### [GIVEN INFORMATION]
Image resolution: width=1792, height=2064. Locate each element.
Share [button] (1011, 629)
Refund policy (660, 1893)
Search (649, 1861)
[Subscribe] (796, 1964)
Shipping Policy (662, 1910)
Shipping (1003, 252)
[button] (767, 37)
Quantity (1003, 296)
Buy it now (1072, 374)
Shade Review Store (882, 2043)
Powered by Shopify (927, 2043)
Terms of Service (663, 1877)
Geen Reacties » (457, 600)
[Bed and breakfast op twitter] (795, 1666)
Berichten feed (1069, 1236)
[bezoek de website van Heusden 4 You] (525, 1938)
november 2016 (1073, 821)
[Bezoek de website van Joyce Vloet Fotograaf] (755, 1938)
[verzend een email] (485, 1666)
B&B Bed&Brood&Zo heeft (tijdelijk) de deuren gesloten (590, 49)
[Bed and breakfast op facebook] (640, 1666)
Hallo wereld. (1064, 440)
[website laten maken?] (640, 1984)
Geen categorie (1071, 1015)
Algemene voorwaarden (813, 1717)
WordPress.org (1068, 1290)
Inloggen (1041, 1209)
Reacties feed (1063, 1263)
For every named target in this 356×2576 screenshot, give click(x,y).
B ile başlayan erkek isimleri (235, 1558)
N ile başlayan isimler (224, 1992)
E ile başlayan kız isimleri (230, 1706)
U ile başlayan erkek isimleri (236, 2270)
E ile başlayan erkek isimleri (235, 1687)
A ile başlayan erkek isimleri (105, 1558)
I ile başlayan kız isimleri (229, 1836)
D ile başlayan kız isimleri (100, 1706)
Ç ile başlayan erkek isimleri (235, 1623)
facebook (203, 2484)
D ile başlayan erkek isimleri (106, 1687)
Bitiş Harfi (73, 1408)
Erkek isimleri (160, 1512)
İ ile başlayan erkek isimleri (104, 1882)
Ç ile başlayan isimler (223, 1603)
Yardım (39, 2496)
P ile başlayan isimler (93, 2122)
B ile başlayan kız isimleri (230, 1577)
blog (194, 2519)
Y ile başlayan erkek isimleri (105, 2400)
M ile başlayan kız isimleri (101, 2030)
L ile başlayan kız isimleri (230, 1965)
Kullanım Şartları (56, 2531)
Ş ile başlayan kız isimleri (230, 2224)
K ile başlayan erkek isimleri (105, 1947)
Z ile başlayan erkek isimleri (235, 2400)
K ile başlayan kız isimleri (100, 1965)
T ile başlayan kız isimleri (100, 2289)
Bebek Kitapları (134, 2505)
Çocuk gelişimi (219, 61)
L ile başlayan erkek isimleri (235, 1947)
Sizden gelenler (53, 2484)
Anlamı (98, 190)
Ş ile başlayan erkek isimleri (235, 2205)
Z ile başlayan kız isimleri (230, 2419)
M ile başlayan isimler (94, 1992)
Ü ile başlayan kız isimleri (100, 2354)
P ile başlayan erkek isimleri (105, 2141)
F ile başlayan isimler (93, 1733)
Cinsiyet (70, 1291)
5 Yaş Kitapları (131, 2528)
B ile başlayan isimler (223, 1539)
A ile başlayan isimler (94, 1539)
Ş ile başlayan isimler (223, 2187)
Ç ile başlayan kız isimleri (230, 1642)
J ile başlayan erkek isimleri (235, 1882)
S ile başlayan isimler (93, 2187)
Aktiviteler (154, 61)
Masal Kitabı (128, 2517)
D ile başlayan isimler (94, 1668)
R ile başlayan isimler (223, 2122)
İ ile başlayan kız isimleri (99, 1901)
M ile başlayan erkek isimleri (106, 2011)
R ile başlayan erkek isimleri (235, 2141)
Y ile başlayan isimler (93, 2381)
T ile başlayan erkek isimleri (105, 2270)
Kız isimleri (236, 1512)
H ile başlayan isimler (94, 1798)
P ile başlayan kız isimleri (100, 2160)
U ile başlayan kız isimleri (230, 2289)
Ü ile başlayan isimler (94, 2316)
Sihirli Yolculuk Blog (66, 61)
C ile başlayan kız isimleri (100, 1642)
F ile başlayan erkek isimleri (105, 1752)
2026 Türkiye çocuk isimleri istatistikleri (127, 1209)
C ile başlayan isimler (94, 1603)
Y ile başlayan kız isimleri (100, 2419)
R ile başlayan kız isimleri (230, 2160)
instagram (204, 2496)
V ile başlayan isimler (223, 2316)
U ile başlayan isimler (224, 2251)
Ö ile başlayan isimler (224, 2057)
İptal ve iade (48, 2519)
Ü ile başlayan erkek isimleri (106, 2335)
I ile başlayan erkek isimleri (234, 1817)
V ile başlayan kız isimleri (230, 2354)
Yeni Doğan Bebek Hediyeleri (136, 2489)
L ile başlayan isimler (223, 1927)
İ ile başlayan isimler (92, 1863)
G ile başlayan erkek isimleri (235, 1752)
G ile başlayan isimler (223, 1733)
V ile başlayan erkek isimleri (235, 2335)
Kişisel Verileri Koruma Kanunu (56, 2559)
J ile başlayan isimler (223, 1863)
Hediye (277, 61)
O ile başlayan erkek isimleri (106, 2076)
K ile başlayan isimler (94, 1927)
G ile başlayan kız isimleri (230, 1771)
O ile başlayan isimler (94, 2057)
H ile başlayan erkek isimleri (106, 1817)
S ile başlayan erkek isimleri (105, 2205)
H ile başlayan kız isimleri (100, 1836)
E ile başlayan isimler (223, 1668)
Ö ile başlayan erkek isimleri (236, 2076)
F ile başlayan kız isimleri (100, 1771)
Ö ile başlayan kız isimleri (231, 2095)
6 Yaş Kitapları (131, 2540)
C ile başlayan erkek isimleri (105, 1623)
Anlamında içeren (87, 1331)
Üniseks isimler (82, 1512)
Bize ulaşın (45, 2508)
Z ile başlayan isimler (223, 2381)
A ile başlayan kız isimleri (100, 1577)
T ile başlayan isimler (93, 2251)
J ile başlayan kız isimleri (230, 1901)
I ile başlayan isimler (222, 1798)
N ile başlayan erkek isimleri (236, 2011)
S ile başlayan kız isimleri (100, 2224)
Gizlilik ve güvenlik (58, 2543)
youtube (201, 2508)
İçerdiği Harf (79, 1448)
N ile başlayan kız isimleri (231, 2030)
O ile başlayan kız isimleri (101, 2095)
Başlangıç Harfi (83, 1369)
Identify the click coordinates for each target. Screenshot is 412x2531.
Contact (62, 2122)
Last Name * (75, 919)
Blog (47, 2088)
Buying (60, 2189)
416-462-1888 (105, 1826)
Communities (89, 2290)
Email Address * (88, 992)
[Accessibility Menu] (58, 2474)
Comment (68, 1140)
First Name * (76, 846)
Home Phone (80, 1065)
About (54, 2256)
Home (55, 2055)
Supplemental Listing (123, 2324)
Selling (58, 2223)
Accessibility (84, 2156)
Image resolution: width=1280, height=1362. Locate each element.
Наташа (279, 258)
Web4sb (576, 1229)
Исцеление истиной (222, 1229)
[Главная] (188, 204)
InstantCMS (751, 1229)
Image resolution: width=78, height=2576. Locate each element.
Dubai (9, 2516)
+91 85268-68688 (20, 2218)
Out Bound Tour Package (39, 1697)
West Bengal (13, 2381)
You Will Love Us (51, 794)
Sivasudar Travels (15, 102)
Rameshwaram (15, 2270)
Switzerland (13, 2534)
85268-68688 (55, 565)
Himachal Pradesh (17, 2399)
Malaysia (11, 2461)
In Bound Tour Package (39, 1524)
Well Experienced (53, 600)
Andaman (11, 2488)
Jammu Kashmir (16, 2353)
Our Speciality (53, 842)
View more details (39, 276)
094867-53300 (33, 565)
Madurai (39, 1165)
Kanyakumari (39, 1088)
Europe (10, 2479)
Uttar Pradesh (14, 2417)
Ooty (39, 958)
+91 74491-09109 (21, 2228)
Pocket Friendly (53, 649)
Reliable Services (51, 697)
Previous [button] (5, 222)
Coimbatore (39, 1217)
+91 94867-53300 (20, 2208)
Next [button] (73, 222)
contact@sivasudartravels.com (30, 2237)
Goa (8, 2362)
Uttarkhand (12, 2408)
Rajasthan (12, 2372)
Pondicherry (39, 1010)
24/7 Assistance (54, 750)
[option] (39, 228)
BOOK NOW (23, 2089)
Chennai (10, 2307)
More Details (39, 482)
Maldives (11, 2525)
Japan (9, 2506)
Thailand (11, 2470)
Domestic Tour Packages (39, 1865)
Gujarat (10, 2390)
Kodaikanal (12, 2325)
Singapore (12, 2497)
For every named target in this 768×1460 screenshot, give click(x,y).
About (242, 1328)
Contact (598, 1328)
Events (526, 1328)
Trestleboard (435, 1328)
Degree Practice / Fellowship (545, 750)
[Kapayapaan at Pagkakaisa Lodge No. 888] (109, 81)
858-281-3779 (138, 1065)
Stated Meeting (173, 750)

### [TASK PROMPT]
Beginning at the line with "Our Speciality (53, 842)" and stopping after the line with "contact@sivasudartravels.com (30, 2237)", please write out every line of the data above exactly and nothing else.

### [OUTPUT OF THE EXERCISE]
Our Speciality (53, 842)
View more details (39, 276)
094867-53300 (33, 565)
Madurai (39, 1165)
Kanyakumari (39, 1088)
Europe (10, 2479)
Uttar Pradesh (14, 2417)
Ooty (39, 958)
+91 74491-09109 (21, 2228)
Pocket Friendly (53, 649)
Reliable Services (51, 697)
Previous [button] (5, 222)
Coimbatore (39, 1217)
+91 94867-53300 (20, 2208)
Next [button] (73, 222)
contact@sivasudartravels.com (30, 2237)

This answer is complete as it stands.